(Stored data)
* * *

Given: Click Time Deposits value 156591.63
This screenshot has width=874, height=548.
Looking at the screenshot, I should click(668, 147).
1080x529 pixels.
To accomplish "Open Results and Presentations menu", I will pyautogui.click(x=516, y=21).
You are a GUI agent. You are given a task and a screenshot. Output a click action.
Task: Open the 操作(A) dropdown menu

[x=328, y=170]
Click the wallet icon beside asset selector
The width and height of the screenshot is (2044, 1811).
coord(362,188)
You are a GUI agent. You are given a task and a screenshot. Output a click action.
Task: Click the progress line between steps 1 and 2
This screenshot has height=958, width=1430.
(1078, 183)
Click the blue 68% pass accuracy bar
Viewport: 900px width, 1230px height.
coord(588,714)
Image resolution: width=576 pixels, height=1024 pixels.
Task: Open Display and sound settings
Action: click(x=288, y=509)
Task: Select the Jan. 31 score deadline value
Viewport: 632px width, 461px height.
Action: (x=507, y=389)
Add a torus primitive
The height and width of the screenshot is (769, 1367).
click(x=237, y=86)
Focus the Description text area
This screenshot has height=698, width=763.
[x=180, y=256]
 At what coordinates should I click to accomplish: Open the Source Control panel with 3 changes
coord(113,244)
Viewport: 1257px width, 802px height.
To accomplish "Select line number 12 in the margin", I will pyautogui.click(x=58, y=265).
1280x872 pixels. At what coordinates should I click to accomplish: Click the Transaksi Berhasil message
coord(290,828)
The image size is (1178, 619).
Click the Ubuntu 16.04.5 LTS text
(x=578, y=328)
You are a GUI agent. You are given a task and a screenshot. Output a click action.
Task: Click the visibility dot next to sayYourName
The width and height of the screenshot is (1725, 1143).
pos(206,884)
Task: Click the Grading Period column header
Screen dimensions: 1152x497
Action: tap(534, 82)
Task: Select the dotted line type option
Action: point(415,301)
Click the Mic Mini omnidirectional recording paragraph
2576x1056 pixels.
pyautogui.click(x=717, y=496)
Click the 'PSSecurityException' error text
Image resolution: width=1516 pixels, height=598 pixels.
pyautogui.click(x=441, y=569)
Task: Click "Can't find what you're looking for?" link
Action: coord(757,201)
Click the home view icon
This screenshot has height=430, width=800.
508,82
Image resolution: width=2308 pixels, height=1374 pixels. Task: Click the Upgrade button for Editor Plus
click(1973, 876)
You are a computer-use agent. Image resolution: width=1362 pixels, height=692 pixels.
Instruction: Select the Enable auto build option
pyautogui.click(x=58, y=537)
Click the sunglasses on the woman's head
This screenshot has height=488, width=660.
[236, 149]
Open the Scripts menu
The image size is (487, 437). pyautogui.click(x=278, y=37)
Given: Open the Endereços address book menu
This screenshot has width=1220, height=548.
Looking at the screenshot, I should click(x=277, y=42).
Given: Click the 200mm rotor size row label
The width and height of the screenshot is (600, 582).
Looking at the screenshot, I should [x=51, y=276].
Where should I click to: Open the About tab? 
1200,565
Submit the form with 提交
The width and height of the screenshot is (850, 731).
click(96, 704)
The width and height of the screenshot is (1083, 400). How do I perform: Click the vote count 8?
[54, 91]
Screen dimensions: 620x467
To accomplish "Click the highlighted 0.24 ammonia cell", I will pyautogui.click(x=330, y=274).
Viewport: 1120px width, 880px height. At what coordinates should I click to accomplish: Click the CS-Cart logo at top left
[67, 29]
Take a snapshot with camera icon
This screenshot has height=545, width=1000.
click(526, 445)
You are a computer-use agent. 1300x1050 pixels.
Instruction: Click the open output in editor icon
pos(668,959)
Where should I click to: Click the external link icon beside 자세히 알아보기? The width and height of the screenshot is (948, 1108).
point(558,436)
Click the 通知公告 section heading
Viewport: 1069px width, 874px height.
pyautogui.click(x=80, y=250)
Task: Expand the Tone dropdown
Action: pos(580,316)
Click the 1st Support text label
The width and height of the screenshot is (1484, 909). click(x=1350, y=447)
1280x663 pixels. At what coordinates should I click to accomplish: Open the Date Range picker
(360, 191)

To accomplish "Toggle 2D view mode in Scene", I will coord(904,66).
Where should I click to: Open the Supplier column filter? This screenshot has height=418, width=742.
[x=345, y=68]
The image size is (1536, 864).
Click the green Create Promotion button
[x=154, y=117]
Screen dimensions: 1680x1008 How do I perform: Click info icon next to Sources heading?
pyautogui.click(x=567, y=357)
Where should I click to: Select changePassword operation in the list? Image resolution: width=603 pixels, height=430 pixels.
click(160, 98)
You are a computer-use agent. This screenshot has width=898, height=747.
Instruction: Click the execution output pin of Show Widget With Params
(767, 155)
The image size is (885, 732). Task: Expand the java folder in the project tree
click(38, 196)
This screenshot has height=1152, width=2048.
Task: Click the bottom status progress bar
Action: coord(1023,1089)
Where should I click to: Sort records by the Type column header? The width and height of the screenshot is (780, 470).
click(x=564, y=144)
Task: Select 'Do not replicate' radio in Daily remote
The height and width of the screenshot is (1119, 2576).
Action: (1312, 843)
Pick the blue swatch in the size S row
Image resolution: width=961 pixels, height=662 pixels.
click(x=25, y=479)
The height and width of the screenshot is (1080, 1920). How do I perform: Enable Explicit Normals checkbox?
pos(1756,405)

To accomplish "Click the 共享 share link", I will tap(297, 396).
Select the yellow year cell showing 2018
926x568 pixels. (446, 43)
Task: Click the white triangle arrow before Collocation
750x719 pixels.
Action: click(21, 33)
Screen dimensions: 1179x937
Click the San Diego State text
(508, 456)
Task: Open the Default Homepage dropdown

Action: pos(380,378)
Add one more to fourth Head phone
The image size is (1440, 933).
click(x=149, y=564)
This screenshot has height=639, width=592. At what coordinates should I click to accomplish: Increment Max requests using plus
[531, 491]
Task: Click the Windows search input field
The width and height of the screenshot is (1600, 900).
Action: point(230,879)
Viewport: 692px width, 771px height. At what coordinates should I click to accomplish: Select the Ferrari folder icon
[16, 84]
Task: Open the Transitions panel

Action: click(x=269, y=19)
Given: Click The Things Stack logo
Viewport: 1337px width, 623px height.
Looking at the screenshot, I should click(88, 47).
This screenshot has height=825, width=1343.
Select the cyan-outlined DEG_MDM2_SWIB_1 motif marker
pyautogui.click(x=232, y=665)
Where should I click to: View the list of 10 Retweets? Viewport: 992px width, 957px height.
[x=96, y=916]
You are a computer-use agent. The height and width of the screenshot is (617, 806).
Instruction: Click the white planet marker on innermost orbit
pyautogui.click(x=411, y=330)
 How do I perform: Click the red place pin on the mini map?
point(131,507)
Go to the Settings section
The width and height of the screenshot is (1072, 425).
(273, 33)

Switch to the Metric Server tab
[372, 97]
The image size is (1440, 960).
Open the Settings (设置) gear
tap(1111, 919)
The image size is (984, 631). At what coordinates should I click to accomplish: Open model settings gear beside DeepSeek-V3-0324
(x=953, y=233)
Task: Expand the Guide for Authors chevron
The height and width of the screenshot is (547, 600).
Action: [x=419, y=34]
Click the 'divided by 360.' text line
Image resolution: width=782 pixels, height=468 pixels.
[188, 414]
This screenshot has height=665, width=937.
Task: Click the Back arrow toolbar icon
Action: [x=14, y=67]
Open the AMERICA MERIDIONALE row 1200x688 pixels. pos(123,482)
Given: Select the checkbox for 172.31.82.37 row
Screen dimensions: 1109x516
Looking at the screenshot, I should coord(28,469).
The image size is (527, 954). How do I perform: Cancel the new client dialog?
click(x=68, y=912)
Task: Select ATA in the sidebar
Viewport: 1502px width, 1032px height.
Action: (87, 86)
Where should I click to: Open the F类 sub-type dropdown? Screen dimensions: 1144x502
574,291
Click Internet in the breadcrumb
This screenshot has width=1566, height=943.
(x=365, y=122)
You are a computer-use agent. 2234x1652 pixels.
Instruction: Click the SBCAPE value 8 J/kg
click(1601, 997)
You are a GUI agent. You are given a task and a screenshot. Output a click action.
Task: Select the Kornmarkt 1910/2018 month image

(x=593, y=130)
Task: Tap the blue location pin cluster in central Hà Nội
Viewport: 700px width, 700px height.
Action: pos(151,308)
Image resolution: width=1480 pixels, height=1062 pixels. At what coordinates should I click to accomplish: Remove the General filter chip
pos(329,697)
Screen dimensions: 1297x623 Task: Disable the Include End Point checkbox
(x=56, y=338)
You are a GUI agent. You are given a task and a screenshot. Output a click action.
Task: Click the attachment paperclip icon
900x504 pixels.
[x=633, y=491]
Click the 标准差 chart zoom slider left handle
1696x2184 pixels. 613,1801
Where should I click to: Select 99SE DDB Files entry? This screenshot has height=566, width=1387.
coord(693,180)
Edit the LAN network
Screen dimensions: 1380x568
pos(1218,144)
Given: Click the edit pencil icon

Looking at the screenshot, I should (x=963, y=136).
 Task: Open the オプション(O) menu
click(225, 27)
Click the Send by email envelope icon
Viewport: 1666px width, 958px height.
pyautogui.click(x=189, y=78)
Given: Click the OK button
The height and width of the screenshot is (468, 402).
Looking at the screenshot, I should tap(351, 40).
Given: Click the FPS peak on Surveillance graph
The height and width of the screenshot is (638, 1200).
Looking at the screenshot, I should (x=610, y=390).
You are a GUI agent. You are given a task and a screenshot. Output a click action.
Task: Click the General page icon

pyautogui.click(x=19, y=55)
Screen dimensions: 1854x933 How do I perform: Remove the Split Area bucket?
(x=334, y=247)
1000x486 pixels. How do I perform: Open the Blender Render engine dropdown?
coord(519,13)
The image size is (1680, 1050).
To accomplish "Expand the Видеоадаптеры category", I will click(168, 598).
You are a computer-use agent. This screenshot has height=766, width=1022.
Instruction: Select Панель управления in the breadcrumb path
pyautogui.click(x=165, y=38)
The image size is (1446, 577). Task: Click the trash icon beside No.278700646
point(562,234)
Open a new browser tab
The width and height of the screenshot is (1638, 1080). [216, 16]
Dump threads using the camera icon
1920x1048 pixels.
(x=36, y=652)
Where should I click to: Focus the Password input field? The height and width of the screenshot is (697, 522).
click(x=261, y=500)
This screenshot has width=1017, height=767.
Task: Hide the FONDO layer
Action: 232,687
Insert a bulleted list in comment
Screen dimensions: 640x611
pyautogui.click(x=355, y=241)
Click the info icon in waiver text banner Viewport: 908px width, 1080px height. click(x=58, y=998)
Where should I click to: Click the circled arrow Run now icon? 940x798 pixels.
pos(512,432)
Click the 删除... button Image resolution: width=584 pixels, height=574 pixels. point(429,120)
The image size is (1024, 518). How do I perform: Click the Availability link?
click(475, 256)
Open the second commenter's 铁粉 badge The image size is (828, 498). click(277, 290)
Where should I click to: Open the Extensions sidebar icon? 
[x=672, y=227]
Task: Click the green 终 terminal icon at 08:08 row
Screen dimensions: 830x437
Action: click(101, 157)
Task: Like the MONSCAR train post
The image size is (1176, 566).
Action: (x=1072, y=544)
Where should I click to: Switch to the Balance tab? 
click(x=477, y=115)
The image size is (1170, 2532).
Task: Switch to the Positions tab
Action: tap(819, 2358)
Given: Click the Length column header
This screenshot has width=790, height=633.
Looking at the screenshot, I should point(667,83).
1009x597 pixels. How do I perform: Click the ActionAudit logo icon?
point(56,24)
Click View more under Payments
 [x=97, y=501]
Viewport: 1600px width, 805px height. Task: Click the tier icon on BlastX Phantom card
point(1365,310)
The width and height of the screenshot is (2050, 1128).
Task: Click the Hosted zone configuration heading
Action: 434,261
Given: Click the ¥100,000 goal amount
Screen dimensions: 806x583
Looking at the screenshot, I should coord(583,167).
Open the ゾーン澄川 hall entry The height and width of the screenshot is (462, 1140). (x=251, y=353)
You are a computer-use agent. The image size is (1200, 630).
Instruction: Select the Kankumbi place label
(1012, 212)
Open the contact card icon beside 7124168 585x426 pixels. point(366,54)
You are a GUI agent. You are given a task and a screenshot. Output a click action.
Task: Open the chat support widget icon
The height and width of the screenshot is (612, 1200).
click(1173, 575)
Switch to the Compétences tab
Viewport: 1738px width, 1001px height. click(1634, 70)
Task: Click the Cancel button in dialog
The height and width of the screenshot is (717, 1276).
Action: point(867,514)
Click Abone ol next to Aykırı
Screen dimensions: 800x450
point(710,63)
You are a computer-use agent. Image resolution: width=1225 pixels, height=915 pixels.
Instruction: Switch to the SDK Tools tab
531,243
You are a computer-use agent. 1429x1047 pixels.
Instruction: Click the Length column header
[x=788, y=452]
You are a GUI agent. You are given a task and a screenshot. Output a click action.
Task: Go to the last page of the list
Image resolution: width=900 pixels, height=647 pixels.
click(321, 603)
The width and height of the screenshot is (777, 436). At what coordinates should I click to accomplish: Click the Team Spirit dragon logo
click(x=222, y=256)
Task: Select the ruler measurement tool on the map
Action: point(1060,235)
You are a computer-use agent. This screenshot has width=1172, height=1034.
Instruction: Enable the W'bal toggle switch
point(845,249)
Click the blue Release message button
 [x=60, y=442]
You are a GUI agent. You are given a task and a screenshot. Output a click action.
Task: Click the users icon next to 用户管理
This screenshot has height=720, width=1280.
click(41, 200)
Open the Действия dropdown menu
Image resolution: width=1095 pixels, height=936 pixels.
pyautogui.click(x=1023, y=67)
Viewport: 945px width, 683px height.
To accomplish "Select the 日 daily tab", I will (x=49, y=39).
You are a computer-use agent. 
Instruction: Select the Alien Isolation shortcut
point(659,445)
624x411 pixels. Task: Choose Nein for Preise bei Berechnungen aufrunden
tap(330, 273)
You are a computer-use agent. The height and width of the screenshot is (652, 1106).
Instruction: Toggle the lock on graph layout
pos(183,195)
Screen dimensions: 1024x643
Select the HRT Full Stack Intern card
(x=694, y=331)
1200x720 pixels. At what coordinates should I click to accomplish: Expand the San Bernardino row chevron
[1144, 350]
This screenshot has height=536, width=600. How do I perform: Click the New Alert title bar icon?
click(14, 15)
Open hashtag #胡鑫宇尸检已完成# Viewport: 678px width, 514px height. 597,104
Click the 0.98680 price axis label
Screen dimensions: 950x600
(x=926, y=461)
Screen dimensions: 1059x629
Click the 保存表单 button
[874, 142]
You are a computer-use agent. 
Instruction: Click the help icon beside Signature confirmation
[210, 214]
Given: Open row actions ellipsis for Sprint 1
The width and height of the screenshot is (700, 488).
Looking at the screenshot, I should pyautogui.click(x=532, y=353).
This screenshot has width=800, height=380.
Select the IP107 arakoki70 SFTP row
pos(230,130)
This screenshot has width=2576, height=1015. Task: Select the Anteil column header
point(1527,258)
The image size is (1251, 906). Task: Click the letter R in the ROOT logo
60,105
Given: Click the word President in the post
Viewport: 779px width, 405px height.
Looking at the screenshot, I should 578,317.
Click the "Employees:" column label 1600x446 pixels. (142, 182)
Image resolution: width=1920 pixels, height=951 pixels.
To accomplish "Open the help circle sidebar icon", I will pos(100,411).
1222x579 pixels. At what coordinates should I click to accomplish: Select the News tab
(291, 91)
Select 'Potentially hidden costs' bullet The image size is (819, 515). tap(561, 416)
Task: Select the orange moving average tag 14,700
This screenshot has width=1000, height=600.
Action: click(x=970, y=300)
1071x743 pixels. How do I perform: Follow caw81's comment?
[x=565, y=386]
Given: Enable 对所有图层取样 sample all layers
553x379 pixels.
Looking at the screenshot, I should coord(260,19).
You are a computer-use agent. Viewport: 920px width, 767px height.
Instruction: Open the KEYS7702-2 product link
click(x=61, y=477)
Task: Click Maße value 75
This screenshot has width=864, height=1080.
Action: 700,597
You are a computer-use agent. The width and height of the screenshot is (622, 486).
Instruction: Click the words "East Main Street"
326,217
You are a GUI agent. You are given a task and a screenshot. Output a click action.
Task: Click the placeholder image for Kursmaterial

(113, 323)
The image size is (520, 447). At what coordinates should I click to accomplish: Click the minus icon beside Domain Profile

* * *

* **WHAT YOU SHOULD DO**:
Each line above from the one with "The image size is (885, 732)." up to and including the one with "Add one more to fourth Head phone" must be set down exactly, and no line outside that span may appear.

* **EXERCISE SOLUTION**:
The image size is (885, 732). Task: Expand the java folder in the project tree
click(38, 196)
This screenshot has height=1152, width=2048.
Task: Click the bottom status progress bar
Action: coord(1023,1089)
Where should I click to: Sort records by the Type column header? The width and height of the screenshot is (780, 470).
click(x=564, y=144)
Task: Select 'Do not replicate' radio in Daily remote
The height and width of the screenshot is (1119, 2576).
Action: (1312, 843)
Pick the blue swatch in the size S row
Image resolution: width=961 pixels, height=662 pixels.
click(x=25, y=479)
The height and width of the screenshot is (1080, 1920). How do I perform: Enable Explicit Normals checkbox?
pos(1756,405)

To accomplish "Click the 共享 share link", I will tap(297, 396).
Select the yellow year cell showing 2018
926x568 pixels. (446, 43)
Task: Click the white triangle arrow before Collocation
750x719 pixels.
Action: click(21, 33)
Screen dimensions: 1179x937
Click the San Diego State text
(508, 456)
Task: Open the Default Homepage dropdown

Action: pos(380,378)
Add one more to fourth Head phone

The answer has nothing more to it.